▶ [Brief]:
Write out again only the lines between the one with "Select the Solid Fill radio button" and the end of the records below, both ends counted, and don't include the pictures.

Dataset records
┄┄┄┄┄┄┄┄┄┄

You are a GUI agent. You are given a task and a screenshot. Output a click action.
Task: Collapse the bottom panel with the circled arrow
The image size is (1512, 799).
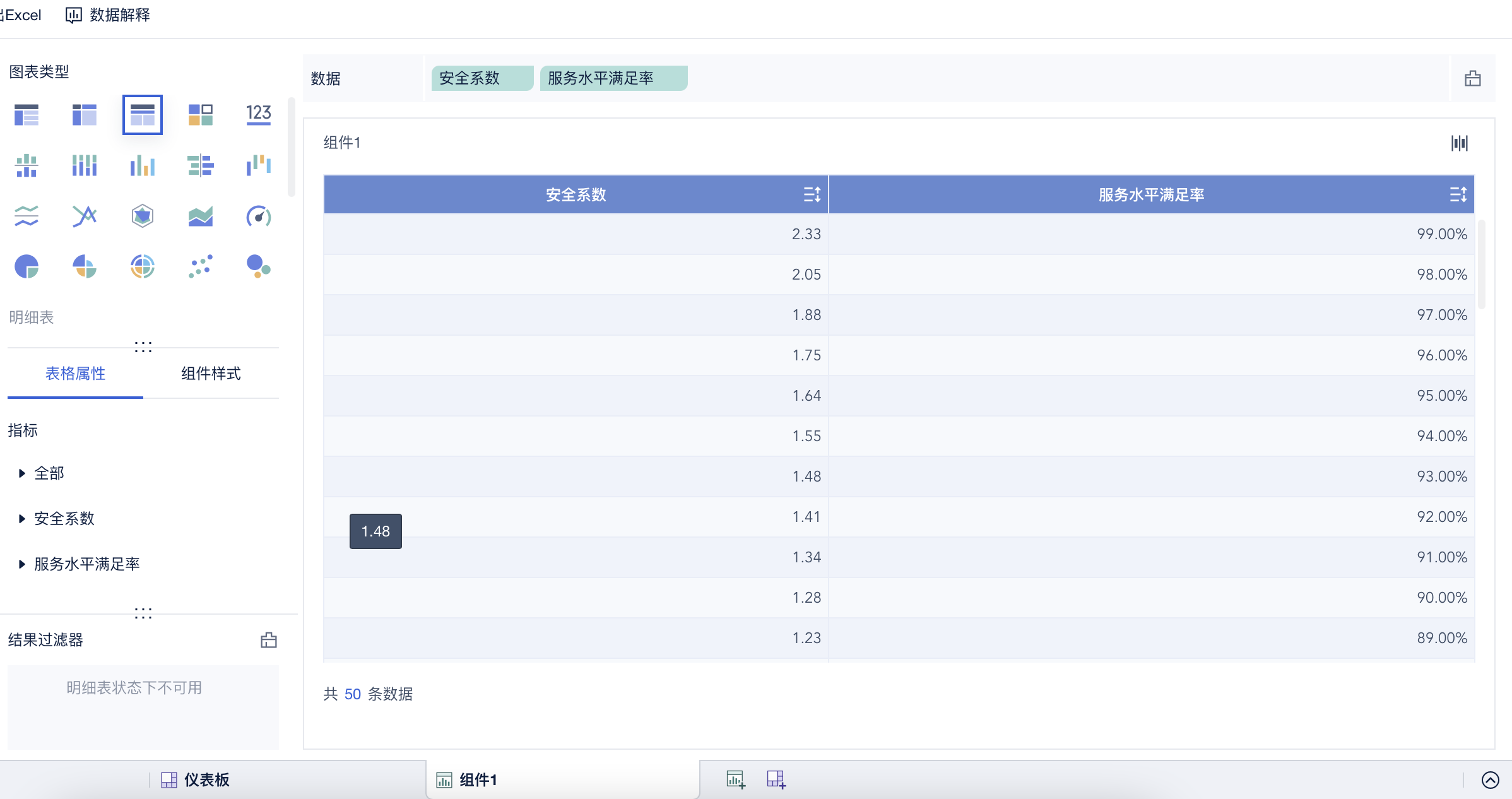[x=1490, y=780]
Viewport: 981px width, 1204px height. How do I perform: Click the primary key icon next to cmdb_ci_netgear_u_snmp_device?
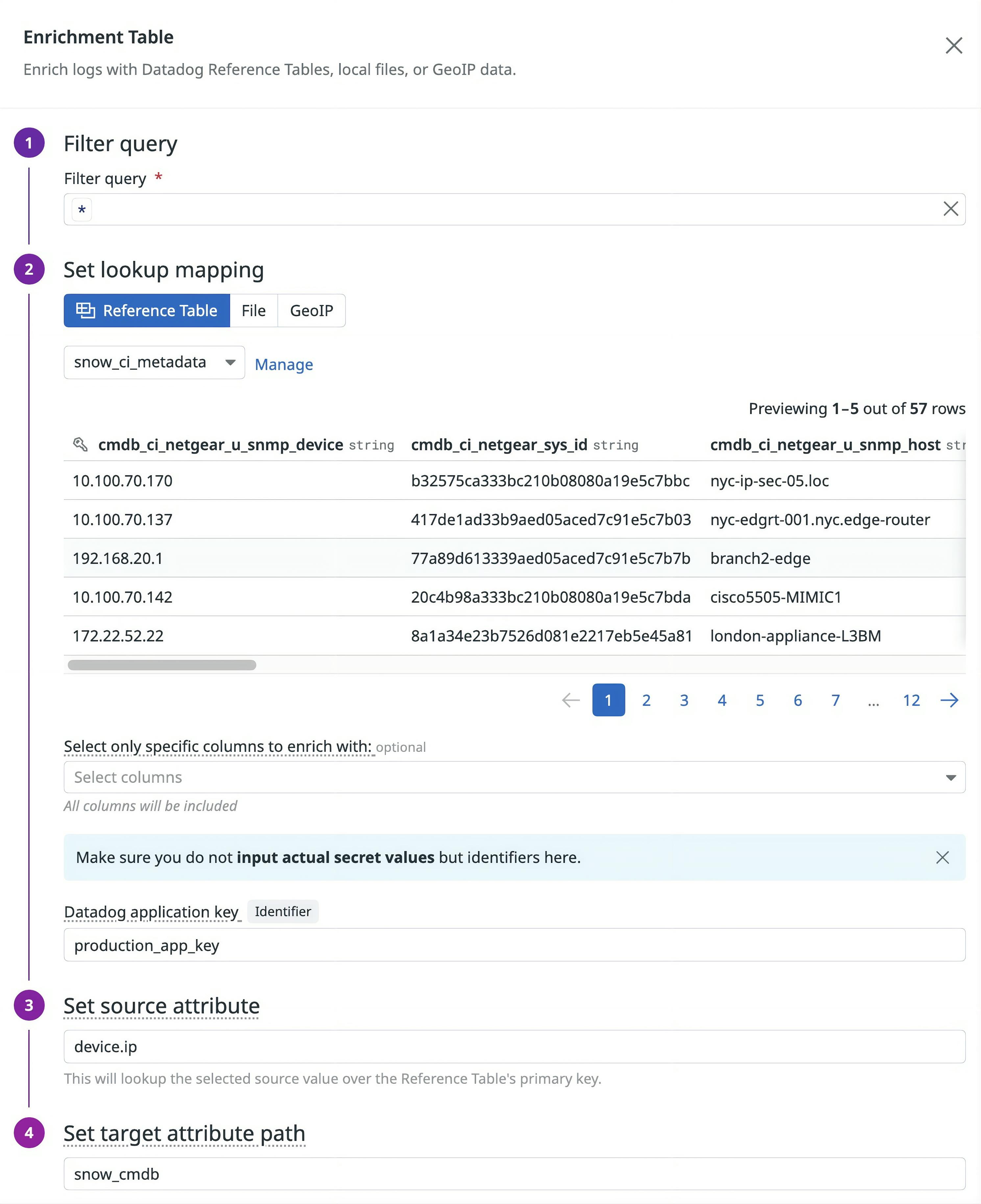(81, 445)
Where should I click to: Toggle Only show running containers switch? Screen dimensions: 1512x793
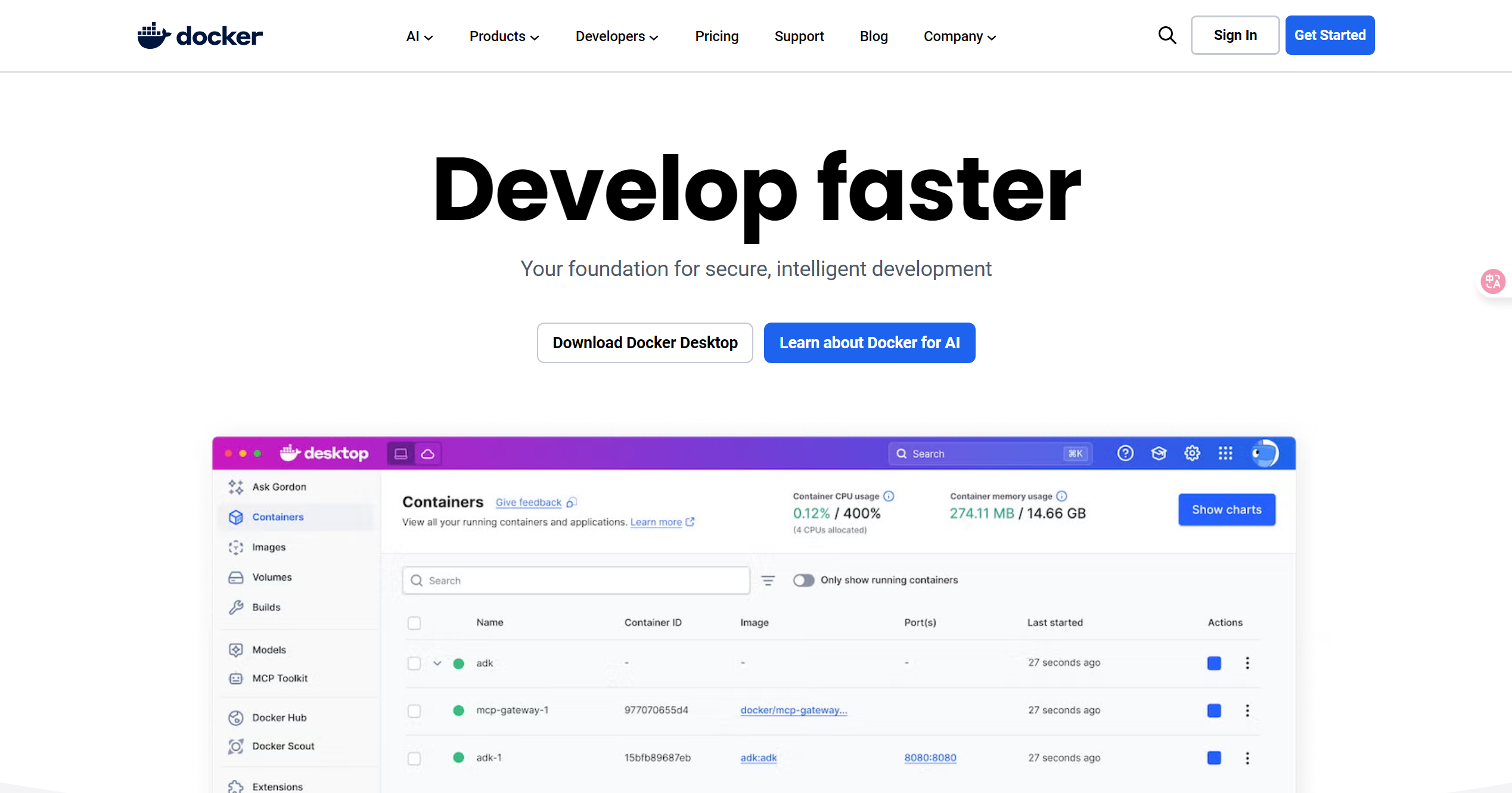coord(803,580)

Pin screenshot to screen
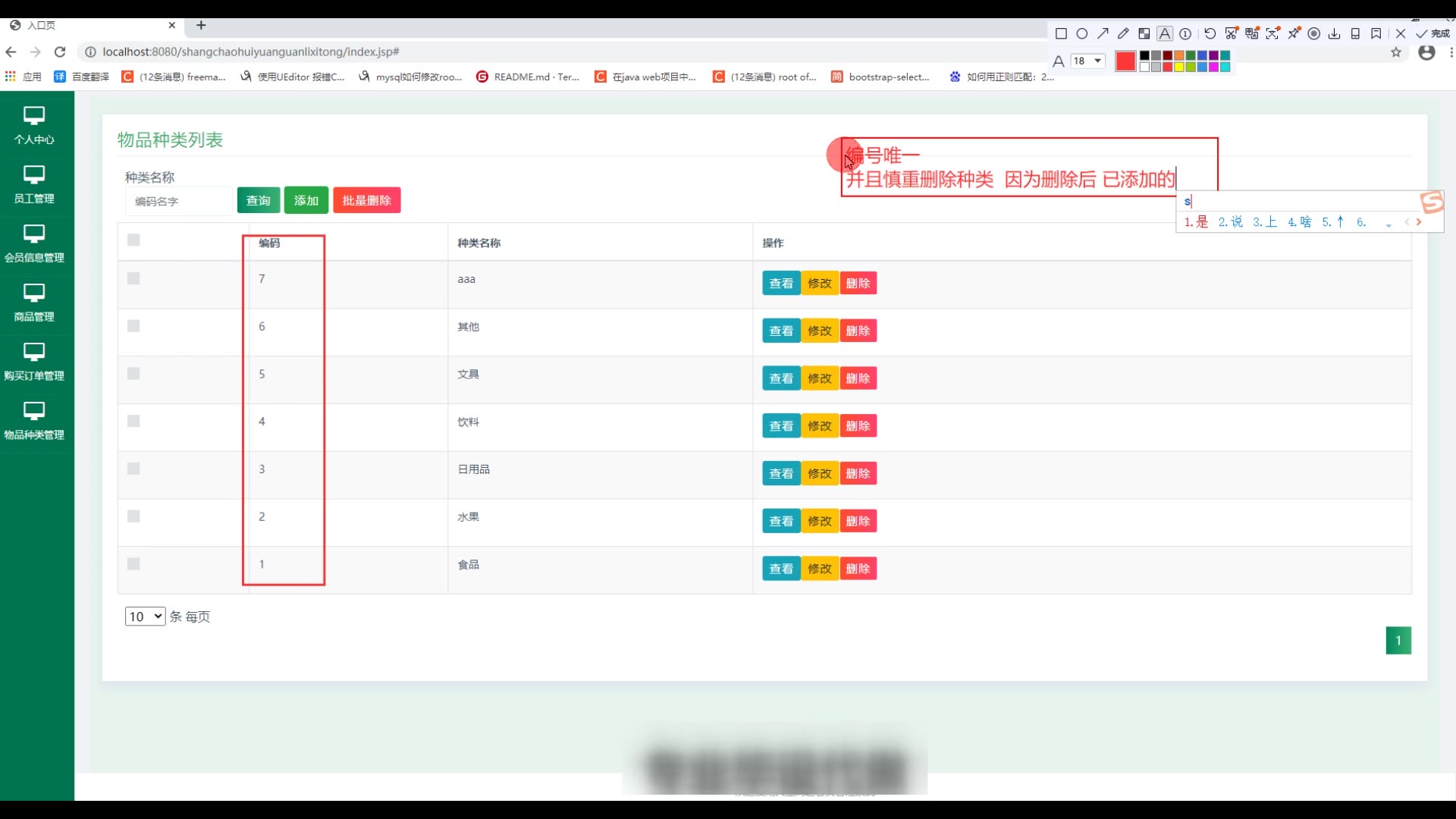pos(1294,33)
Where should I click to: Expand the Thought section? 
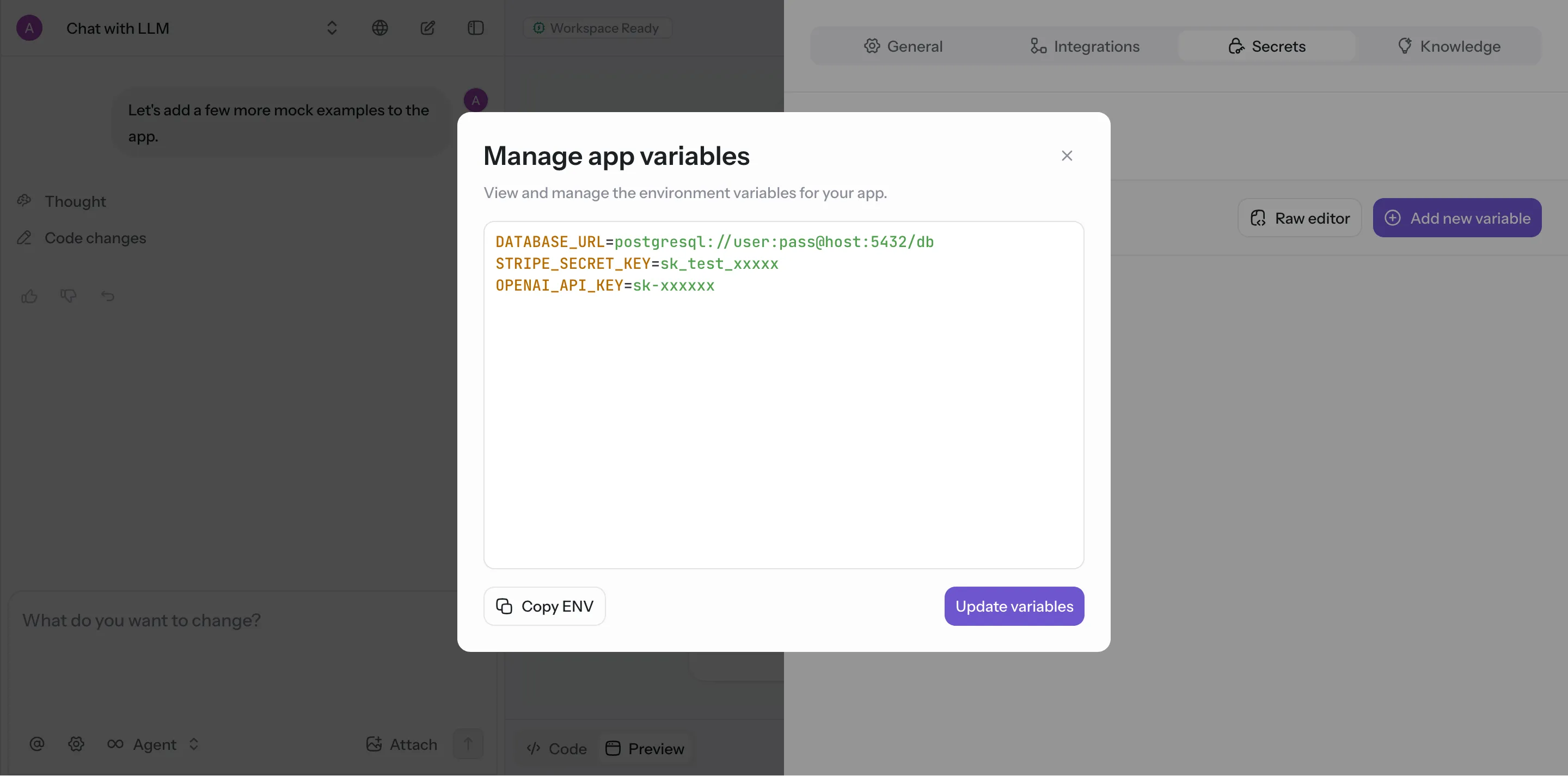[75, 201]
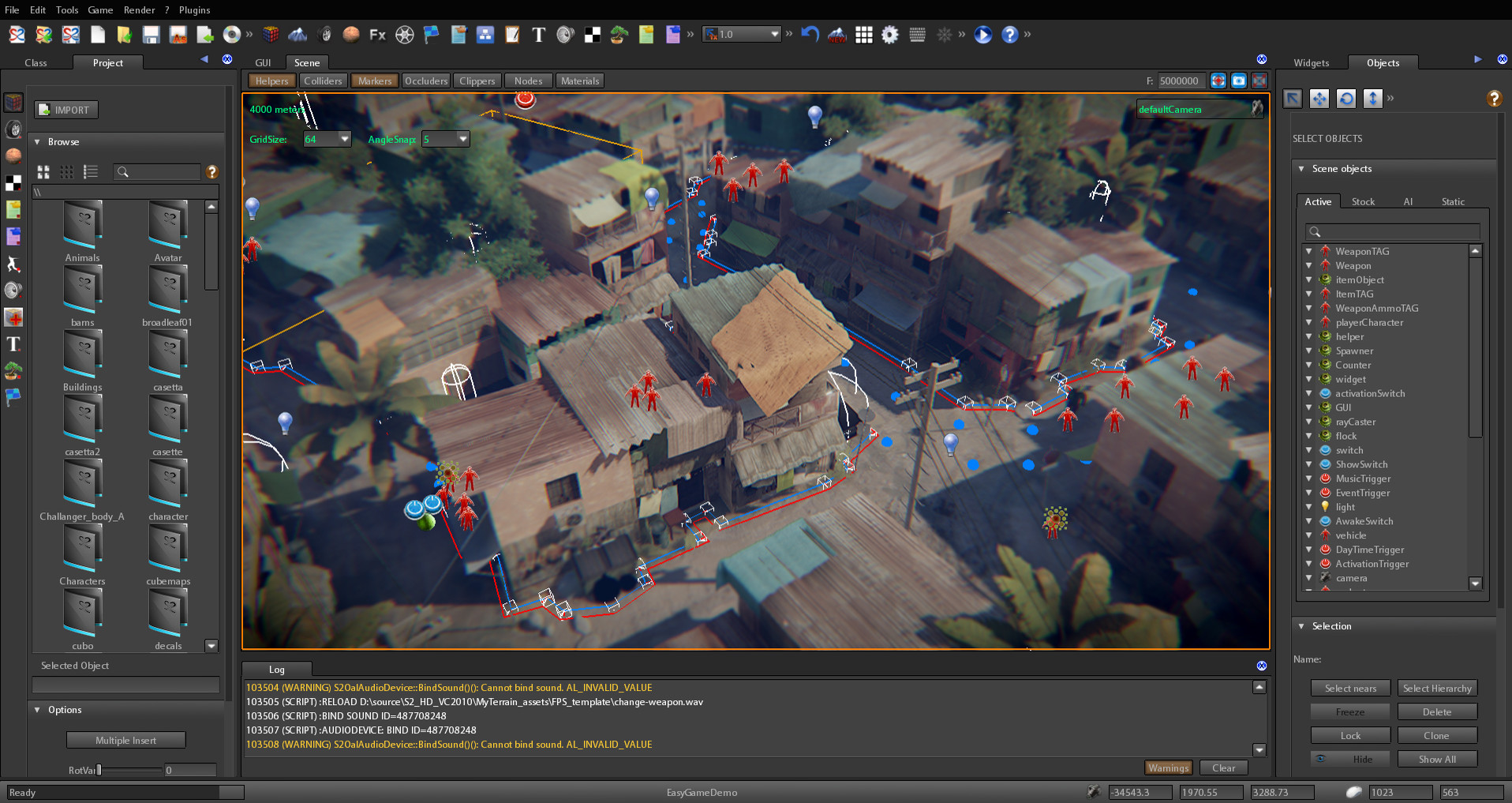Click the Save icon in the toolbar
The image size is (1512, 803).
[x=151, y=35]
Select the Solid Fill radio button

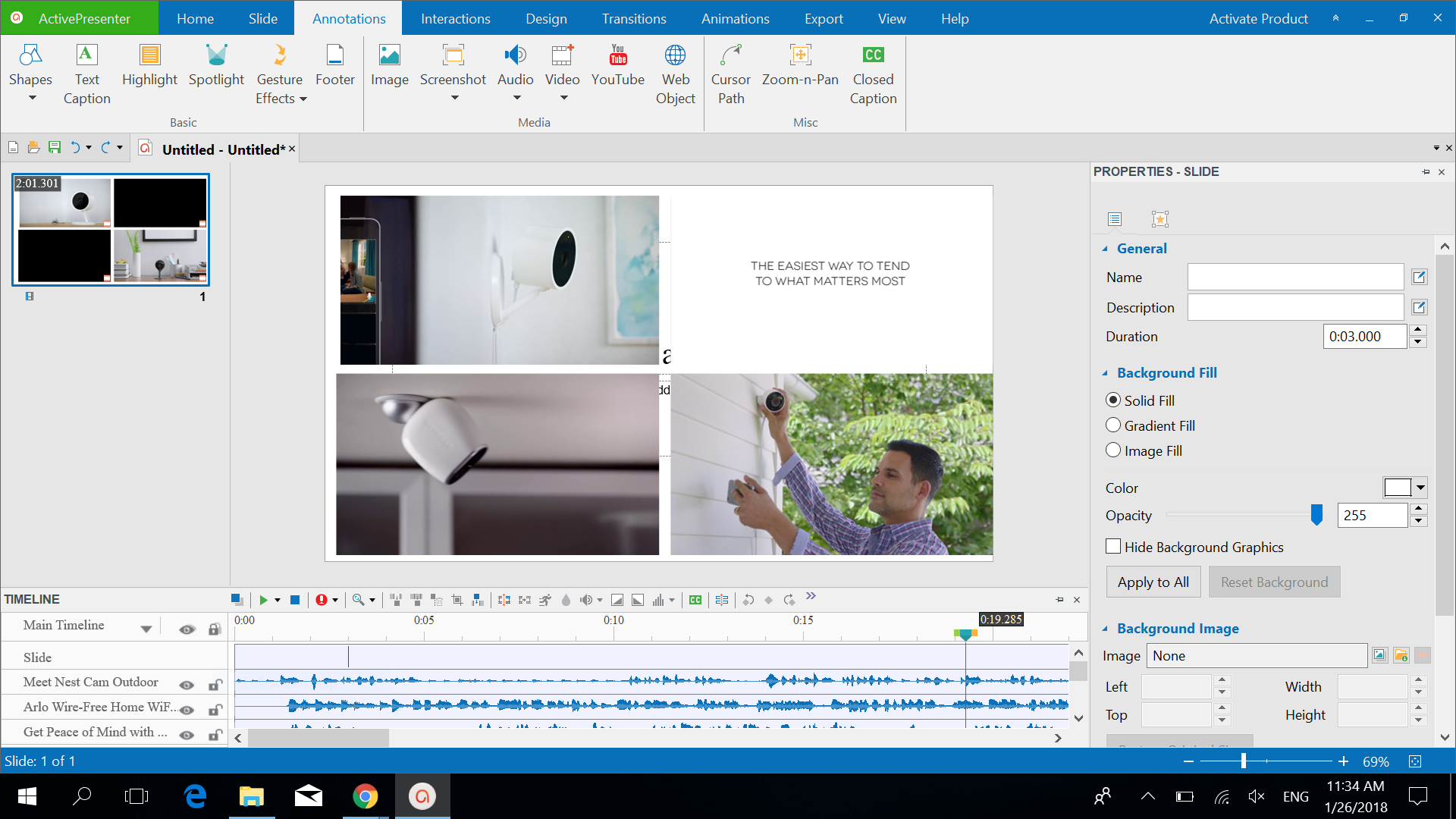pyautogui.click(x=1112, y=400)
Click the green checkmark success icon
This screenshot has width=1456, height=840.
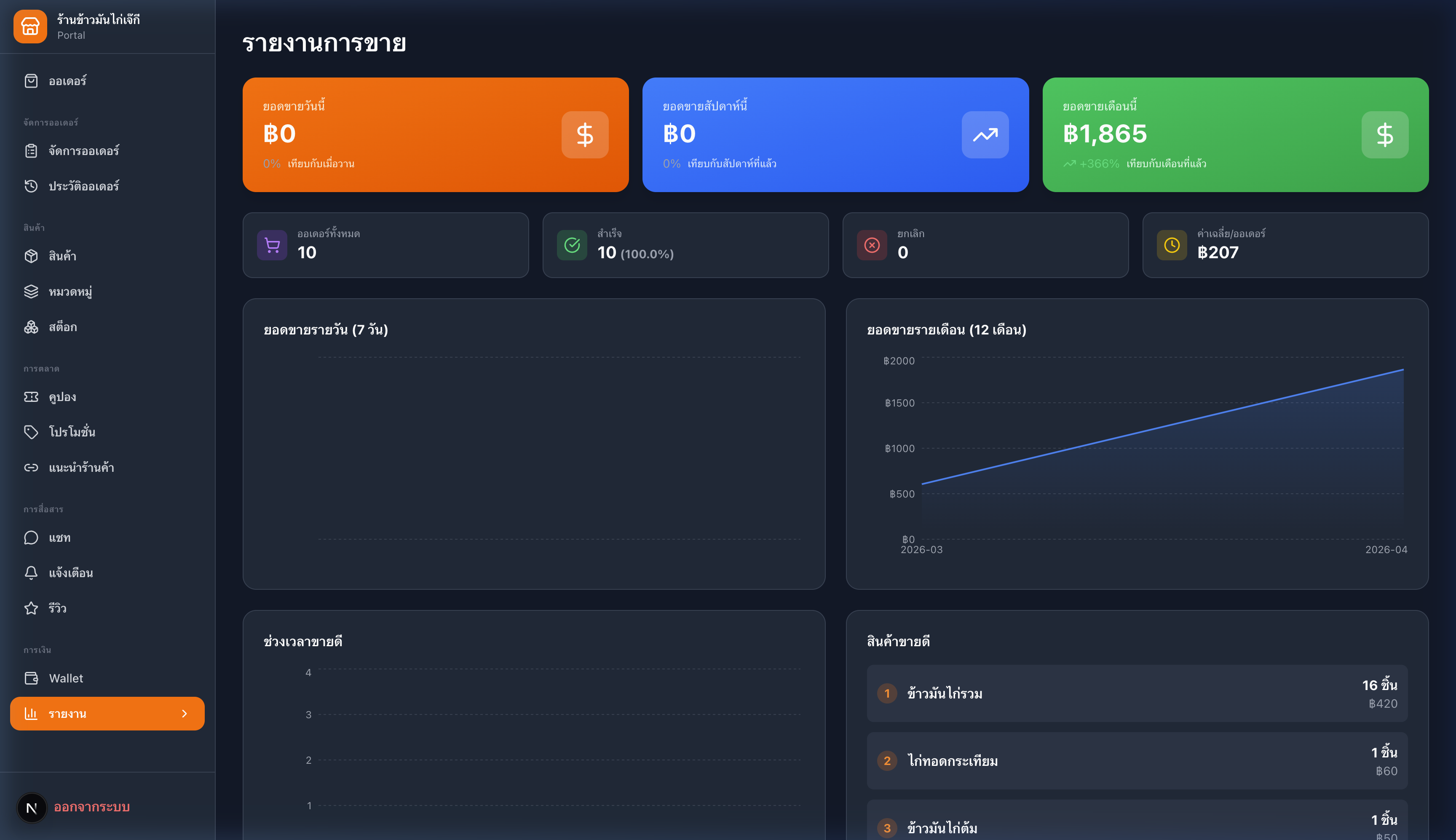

┄┄┄┄┄┄┄┄┄┄

▶ [Written answer]:
Select the Solid Fill radio button

pyautogui.click(x=1112, y=400)
Click the green checkmark success icon
This screenshot has width=1456, height=840.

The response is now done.